>> Begin Source
Great frauds in history: John MacGregor’s dodgy loans
When the Royal British Bank fell on hard times, founder John MacGregor started falsifying the accounts and paying dividends out of capital. The bank finally collapsed with liabilities of £539,131
John MacGregor was born in Drynie in the Western Isles of Scotland in 1797 and emigrated to Canada with his family in 1803. After a brief involvement in local politics, he moved back to Liverpool in 1827, then briefly worked as a businessman before spending the next two decades in increasingly senior civil-service roles at the Board of Trade. He was elected to Parliament as a Liberal for Glasgow in 1847. He also helped found the Royal British Bank, with businessmen John Menzies and Edward Mullins, and would become its chairman after it was granted a royal charter in 1849.
What was the scam?
From the moment it was set up, the bank was brought low by a combination of bad business loans, including to a Welsh ironworks, and large personal loans to the directors and their friends. These included a £70,000 (£6.59m today) loan to Humphrey Brown, the MP for Tewkesbury, £30,000 (£2.82m) to the bank’s manager, £14,000 (£1.32m) to John Gwynne, £7,000 (£659,000) each to John MacGregor and Edward Mullins, and £2,000 (£188,300) to auditor Thomas Chandler. To hide the bank’s distressed state from its shareholders and depositors, the accounts were falsified and dividends were paid out of capital.
>> End Source
>> Begin Supplied information
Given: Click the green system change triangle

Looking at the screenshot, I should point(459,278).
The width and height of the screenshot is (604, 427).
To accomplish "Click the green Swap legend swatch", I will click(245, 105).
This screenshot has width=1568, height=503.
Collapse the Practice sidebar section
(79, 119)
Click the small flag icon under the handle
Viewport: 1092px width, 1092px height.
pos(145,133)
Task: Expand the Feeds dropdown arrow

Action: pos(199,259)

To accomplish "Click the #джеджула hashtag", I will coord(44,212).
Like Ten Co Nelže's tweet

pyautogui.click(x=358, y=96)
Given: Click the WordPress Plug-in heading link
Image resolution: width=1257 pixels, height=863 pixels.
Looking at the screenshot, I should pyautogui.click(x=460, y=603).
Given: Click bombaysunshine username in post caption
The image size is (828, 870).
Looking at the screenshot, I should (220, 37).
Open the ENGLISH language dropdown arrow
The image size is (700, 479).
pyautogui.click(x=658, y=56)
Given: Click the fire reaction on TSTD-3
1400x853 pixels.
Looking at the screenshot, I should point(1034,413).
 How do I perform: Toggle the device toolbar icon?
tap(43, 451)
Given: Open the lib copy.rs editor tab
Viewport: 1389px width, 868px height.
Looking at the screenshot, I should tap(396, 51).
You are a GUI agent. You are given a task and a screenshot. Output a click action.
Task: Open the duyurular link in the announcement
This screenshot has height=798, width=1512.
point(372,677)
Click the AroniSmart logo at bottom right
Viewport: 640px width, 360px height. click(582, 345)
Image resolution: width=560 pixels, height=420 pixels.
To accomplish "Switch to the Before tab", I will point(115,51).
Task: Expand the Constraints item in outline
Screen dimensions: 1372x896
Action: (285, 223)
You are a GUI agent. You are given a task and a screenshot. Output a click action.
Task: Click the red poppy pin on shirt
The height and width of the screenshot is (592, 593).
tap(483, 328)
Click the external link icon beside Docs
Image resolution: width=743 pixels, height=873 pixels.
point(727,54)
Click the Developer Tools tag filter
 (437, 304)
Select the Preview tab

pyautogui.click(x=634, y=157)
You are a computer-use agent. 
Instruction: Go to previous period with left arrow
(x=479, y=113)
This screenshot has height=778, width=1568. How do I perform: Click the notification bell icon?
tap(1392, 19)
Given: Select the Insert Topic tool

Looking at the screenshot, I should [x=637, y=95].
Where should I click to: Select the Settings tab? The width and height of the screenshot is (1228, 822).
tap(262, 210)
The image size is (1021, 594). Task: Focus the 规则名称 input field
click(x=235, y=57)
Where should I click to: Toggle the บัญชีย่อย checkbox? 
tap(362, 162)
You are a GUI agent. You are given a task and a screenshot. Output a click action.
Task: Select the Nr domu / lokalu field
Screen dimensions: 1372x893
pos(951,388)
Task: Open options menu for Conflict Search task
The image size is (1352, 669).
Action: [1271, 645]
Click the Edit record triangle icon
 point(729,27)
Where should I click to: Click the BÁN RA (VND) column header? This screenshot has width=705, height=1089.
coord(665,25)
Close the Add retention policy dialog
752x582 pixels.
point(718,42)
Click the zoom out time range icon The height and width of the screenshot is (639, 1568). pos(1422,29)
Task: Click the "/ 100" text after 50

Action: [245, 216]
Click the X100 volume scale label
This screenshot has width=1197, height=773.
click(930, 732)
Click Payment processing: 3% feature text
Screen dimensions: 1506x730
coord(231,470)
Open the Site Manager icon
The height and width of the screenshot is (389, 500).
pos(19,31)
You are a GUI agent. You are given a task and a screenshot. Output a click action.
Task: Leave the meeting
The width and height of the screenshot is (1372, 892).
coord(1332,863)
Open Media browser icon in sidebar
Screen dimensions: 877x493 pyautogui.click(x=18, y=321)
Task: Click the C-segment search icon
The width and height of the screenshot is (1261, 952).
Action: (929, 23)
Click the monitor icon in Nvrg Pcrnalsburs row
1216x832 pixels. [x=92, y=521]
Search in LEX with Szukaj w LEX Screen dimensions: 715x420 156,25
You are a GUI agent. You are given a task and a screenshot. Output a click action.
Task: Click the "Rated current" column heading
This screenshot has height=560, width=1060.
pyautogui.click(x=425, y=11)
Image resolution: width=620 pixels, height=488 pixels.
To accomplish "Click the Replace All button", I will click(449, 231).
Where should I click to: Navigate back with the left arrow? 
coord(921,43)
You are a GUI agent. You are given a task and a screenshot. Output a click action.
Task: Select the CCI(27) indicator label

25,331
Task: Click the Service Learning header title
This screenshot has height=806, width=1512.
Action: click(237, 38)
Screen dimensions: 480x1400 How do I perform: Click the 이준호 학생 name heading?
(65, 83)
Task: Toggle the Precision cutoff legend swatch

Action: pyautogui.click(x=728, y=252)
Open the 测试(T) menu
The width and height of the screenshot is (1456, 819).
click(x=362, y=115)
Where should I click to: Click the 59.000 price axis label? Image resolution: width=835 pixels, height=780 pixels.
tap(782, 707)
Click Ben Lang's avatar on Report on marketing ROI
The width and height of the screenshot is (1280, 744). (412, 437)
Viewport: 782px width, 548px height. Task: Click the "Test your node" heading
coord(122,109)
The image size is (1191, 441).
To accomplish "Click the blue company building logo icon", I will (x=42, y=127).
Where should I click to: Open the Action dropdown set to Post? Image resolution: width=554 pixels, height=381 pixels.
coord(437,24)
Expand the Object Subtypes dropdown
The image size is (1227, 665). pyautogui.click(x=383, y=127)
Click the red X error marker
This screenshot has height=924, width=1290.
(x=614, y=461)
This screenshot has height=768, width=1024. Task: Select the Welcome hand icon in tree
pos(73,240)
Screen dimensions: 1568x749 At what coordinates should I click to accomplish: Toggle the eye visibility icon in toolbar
>> End Supplied information
■ Stated task
From the article above on John MacGregor's bank fraud, copy out word for word the passage between "From the moment" and "paid out of capital.", inclusive.

■ Answer for the task
From the moment it was set up, the bank was brought low by a combination of bad business loans, including to a Welsh ironworks, and large personal loans to the directors and their friends. These included a £70,000 (£6.59m today) loan to Humphrey Brown, the MP for Tewkesbury, £30,000 (£2.82m) to the bank’s manager, £14,000 (£1.32m) to John Gwynne, £7,000 (£659,000) each to John MacGregor and Edward Mullins, and £2,000 (£188,300) to auditor Thomas Chandler. To hide the bank’s distressed state from its shareholders and depositors, the accounts were falsified and dividends were paid out of capital.